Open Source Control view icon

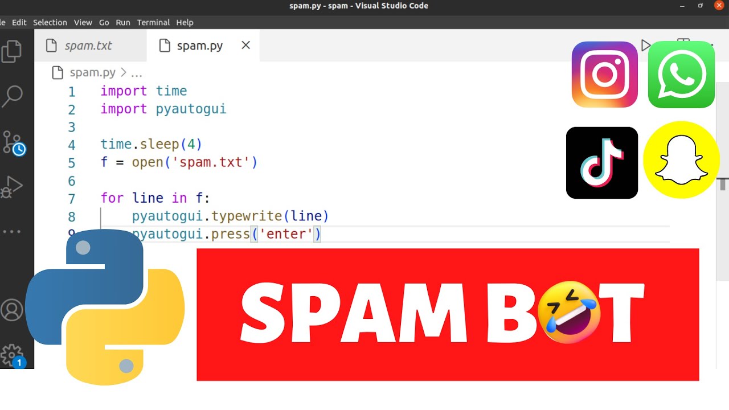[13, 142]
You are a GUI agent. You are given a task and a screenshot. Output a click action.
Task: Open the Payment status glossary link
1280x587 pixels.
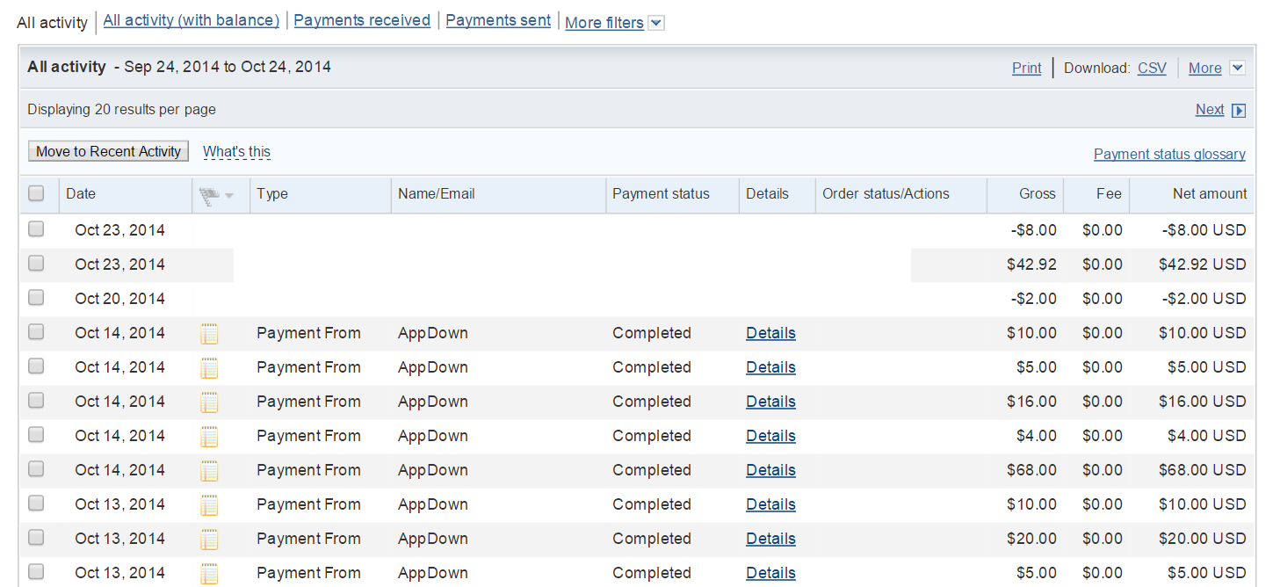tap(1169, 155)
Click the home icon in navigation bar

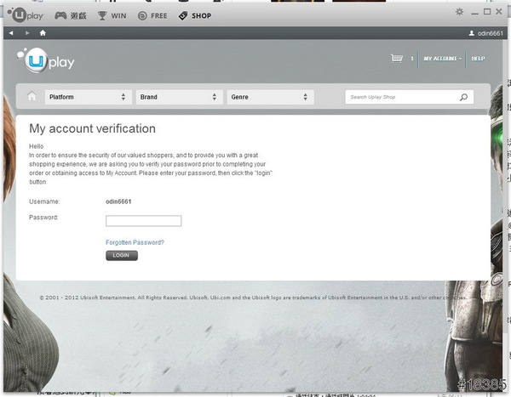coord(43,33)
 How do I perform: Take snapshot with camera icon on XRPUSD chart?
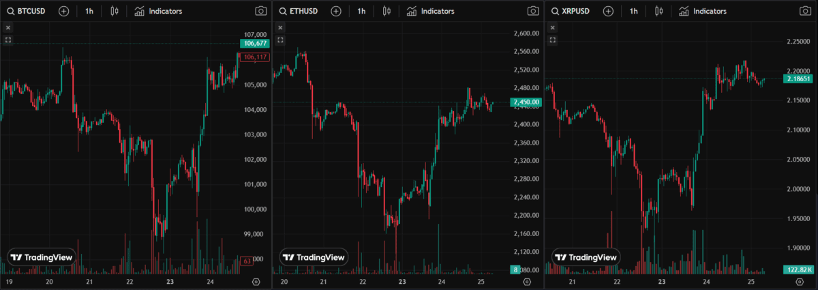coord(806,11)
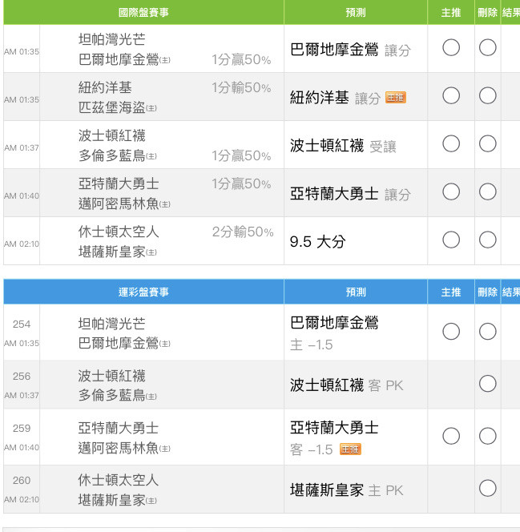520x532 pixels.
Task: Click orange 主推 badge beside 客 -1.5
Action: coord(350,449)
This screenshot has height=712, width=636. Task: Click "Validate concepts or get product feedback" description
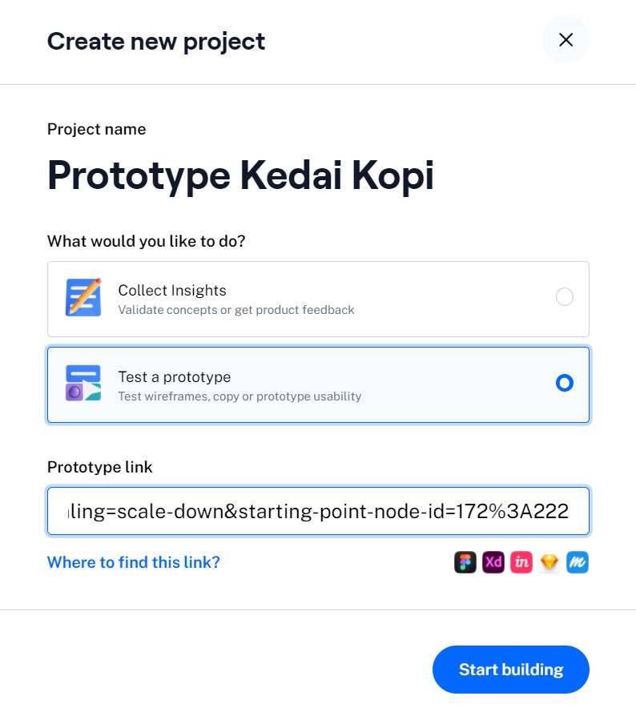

+ + + + +

_YOUR OBJECTIVE_
Without the pictures, retype exactly the lines from the one that holds "How do I perform: Take" to the last line of the data above, both of them included.

_RESULT OF THIS EXERCISE_
 How do I perform: Take snapshot with camera icon on XRPUSD chart?
coord(806,11)
520x532 pixels.
Task: Click orange 主推 badge beside 客 -1.5
Action: coord(350,449)
This screenshot has height=712, width=636. Task: Click "Validate concepts or get product feedback" description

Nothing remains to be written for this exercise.